Freund assembled a team that included a retired expert on prison escape tunnels and several geophysicists with sophisticated equipment; Heath devotes many pages to explaining the ground-penetrating technology known as electrical resistance tomography (ERT) that they used. A film unit from NOVA, a scientific documentary series, recorded proceedings. World media, including (Fake
Fox News and The New York Times, were alerted to stand by for the big story when the tunnel was found.

In the end the results didn’t match the publicity. The ERT indicated plausible though not quite conclusive routes for the tunnel, but an excavation to reveal it was ruled out as impractical. American media proclaimed the “discovery” of a “forgotten” tunnel. In fact it had never been forgotten and had been “discovered” twelve years earlier. In 2004 the Lithuanian archaeologist Vytautas Urbanavičius had thoroughly excavated the vertical shaft and the first yards of the horizontal tunnel beyond it. (He also found a bucket in the entrance containing seven antitank grenades primed to be detonated by wire—one of the remaining mysteries of the story.)

The twelve men who escaped through the tunnel and what became of them are at the center of Heath’s book.
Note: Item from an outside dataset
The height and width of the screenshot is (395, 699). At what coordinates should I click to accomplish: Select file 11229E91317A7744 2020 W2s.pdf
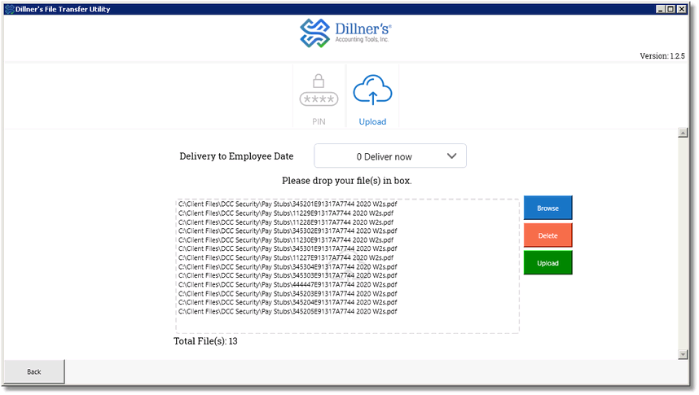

After the war almost all of the handful of Jews still alive in Lithuania made their way to Palestine, and some later moved to America. (The small Jewish community in Lithuania today is, apparently, mainly composed of postwar immigrants from Russia.) Most of them had already given their testimony about Ponary: Shlomo Gol, for example, had been a witness at the Nuremberg tribunal, where he described how he had found his brother among the corpses. Some fought in the 1948 war that established the State of Israel. Others arrived there and faced startling hostility. Motke Zeidel was asked by a panel of Tel Aviv historians, “How did you go like sheep to the slaughter?” Heath writes, “The way he told it afterward, first he slammed his fist down on the table, then shouted ‘shame on you!’ at the historians as he walked out.” Heath notes that the accusers were using words from a famous speech by Abba Kovner, a leader of Jewish resistance in the Vilnius ghetto.

Kovner’s name, in turn, opens into the story of Jacob Gens, head of the Vilnius Jewish council. In an excruciating tragedy repeated in other Nazi-organized ghettos, Gens had to choose between sending a regular quota of Jews to their doom at Ponary or facing the immediate murder of the entire population under his charge. In the end the Germans shot him, too. He left behind a speech: “In order to save even a small part of the Jewish people, I alone had to lead others to their deaths. And in order to ensure that you go with clean consciences I have to forget mine and wallow in filth.”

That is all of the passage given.